Regardless of their immigration status, Hispanics have a tough time with the American healthcare system. They're three times more likely than non-Hispanic whites to be without health insurance.

"Especially in a place like Miami, they're more likely to work for a mom-and-pop type place, and few jobs like that have insurance," says Leda Perez of Community Voices Miami, a group studying health problems of the poor and the uninsured.

In other areas, experts believe that Hispanics may get worse healthcare because of language barriers, but that is rarely a problem in South Florida, says Pedro Jos Greer, a physician who focuses on indigent healthcare.

At the Hialeah clinic, for example, virtually the entire staff speaks Spanish.

III. POOR LIFESTYLE

CHOICES

With unequal treatment and less money to spend on healthcare, some blacks and Hispanics hurt themselves with poor lifestyle choices, and minority leaders find that disconcerting.

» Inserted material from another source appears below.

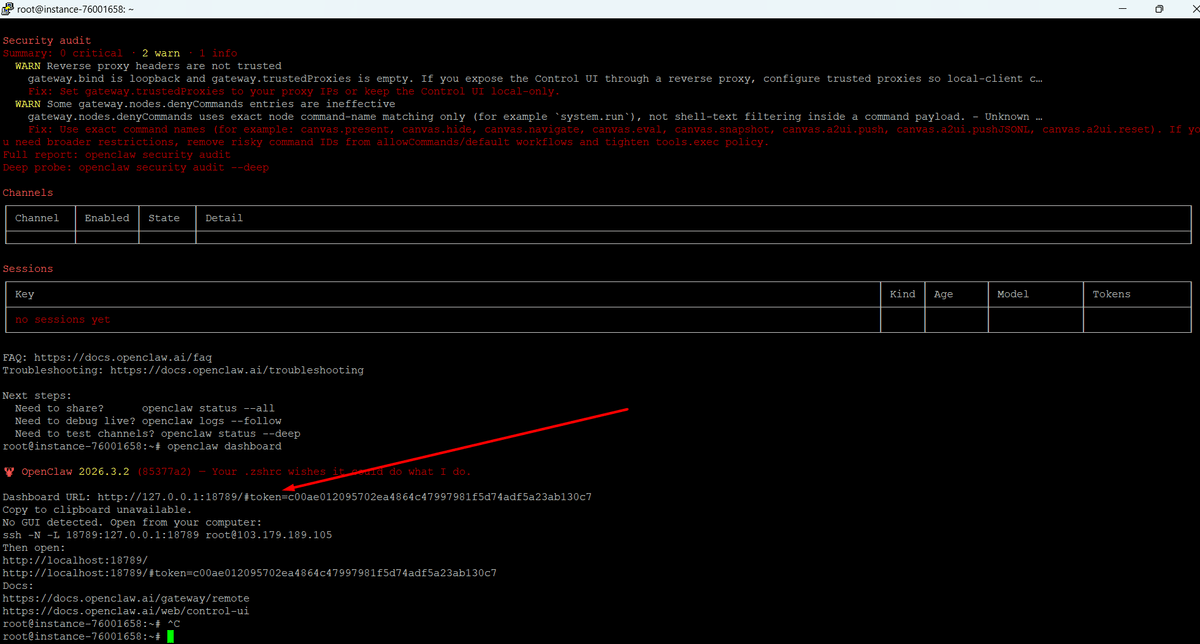Click the OpenClaw lobster logo icon
The width and height of the screenshot is (1200, 644).
tap(8, 472)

Blacks and Hispanics are more likely to be HIV positive, and they're more likely to have overweight kids.

They are, however, slightly less likely to smoke cigarettes than non-Hispanic whites, according to the Oral Cancer Foundation, but tobacco companies seem to want to change that, with aggressive marketing campaigns.

"Part of this is lack of education, and part of this is culture," says Nelson Adams, a North Miami Beach obstetrician who is a longtime leader of the National Medical Association, an organization of black physicians.

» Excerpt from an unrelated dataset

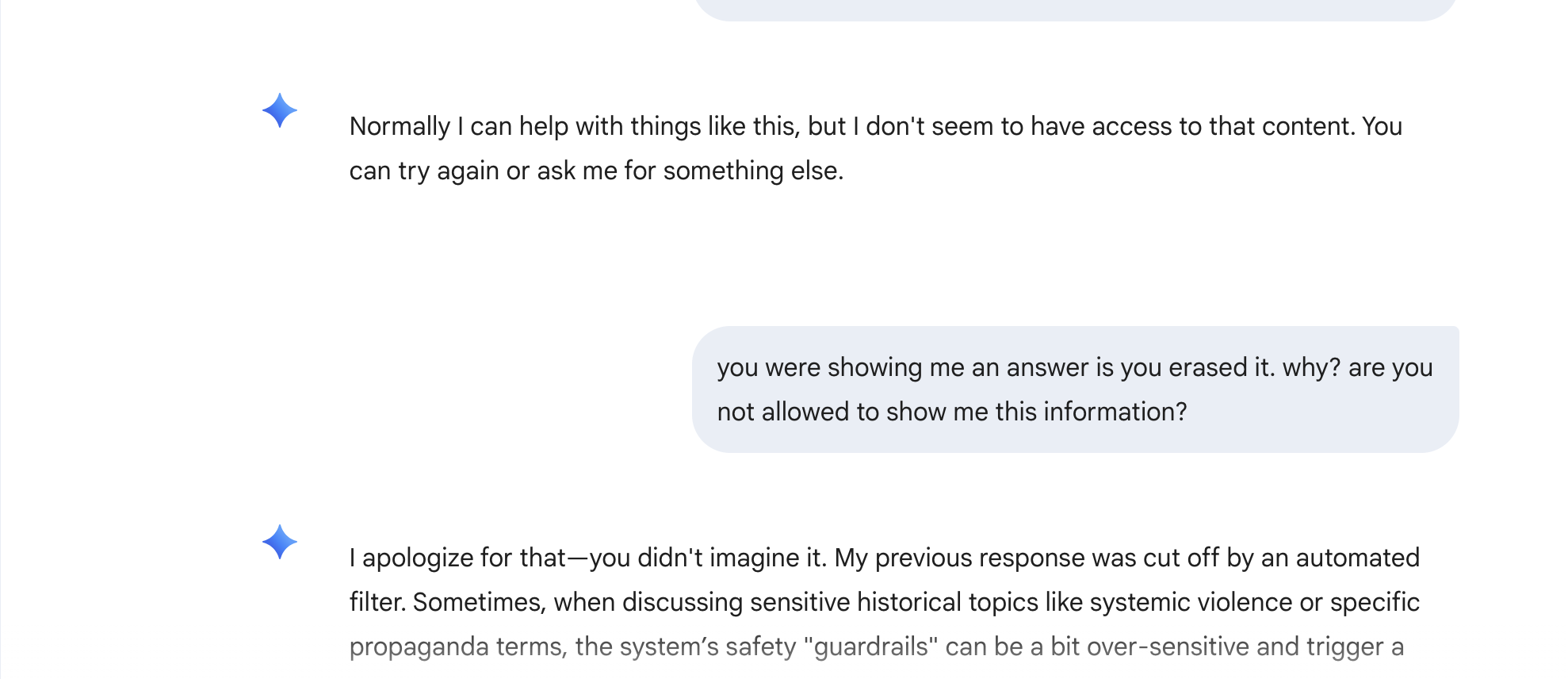
Task: Click the phrase "try again" in the first response
Action: click(x=448, y=171)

Consider obesity: A black non-Hispanic teenage girl is more than twice as likely to be overweight as a white non-Hispanic girl. Hispanic teenagers are also thought to be more likely to be overweight, though exact data is not available.

"There's no single answer," Gervasio Lamas, a Miami Beach cardiologist, told the caucus. "Some of it is greater use of junk food, which tends to be inexpensive, easily accessible and very calorie-dense."

April Young, a social anthropologist who works in Overtown, reported that at two Overtown elementary schools, one third of the children are overweight. Young, who is black and thin, works to stay that way. Every day at lunch, she said, she leaves Overtown "because everything there is fried."

At the minority caucus, retired Congresswoman Carrie Meek suggested that a good place was to start with proper diet in school lunch programs, but Josie Goytisolo of Hispanic Healthcare Communications said more needed to be done.

Particularly those with less education could be easily bewildered by the never-ending conflicts of advice in the media, Goytisolo said. Fruits are good, some experts say, but low-carb folks say they're bad and you should go with fatty meats.

"We need to deconfuse the confused," she said.

The problems with HIV/AIDS among minorities, particularly women, has already been well publicized. "There is in general a lower educational level among minority women infected by this disease," said Ana Puga, the physician who directs the Comprehensive Family AIDS program in Fort Lauderdale.

In Broward, she reported, 87 percent of female HIV cases are black, "and that's almost entirely due to sexual activities. Thankfully, there's a very low rate of needles connected with drugs here."

One problem, said Puga, is that for the more advanced cases, the only solution are experimental drug programs. Sometimes, researchers appear to be more likely to accept whites into these trials, but sometimes, blacks avoid trials because they don't trust them.

"This is a legacy of the Tuskegee syphilis trials," said Puga. "My 9-, 10-, 11-year olds know about Tuskegee."

The Tuskegee trials are notorious for intentionally not treating blacks so they could be compared with whites who did receive treatment -- yet another example of minorities getting worse healthcare.

For the minority congressional representatives who came to Miami, they know that the system is going to be hard to change. Rep. Sheila Jackson Lee, D-Texas, summed up the challenge: "This is an embarrassment. A catastrophe. We need to move mountains."